Quick Question of convergence/divergence of an endpoint of an interval

[anniecvc]

Homework Statement

I have found the interval of convergence for the series
Ʃ (xⁿ)/(3ⁿn²) to be -3>x>3 and have tested +3 to break down to p series 1/n² which converges.

However I am unsure of the negative endpoint of 3.
If I plug it in, the series looks like Ʃ(-3)ⁿ/(3ⁿn²).
By alternating series test, the series should converge, but that is when the alternation is between -1 and 1. Here I have -3, which will alternate between larger and larger factors of 3 and -3. The denominator is 3ⁿ which given alone with the numerator would diverge, even though the denominator is multiplied by n², I feel it is not sufficiently large enough for the limit to go to 0 as n -> ∞, since an exponential function grows more quickly than a quadratic.

I want to say it diverges, but don't have solid proof. Thoughts?

 

[LCKurtz]

Homework Statement

I have found the interval of convergence for the series
Ʃ (xⁿ)/(3ⁿn²) to be -3>x>3 and have tested +3 to break down to p series 1/n² which converges.
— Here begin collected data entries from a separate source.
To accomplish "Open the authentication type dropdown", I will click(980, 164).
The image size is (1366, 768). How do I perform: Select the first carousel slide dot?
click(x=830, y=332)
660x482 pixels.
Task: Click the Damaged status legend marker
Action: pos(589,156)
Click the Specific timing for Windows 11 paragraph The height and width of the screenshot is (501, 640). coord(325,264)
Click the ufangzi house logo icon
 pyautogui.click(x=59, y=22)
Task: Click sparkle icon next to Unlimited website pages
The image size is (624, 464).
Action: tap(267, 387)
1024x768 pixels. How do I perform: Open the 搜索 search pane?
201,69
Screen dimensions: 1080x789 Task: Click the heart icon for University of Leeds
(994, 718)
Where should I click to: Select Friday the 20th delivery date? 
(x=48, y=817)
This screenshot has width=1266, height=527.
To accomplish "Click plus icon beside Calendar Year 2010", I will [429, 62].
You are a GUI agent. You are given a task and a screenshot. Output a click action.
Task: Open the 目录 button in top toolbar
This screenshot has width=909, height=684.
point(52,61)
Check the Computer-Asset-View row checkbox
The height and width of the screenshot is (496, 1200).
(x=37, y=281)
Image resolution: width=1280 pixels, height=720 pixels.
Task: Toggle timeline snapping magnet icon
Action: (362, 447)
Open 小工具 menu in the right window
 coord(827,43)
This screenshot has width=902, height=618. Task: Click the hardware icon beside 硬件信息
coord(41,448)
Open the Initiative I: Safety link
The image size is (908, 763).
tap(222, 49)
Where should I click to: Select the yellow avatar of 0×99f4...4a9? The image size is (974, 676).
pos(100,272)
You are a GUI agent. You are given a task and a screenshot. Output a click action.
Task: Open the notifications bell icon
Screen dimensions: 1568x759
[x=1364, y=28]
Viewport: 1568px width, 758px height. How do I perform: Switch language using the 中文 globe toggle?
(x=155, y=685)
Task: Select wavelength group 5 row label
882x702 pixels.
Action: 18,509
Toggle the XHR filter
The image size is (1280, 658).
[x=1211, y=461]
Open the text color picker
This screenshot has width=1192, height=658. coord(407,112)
However I am unsure of the negative endpoint of 3.
If I plug it in, the series looks like Ʃ(-3)ⁿ/(3ⁿn²).
By alternating series test, the series should converge, but that is when the alternation is between -1 and 1. Here I have -3, which will alternate between larger and larger factors of 3 and -3. The denominator is 3ⁿ which given alone with the numerator would diverge, even though the denominator is multiplied by n², I feel it is not sufficiently large enough for the limit to go to 0 as n -> ∞, since an exponential function grows more quickly than a quadratic.

I want to say it diverges, but don't have solid proof. Thoughts?

That simplifies to$$
\sum \frac {(-1)^n}{n^2}$$doesn't it? What does the alternating series test say about this?

 

[Dick]

(-3)^n/3^n=(-1)^n. I'm really not sure what you are worried about.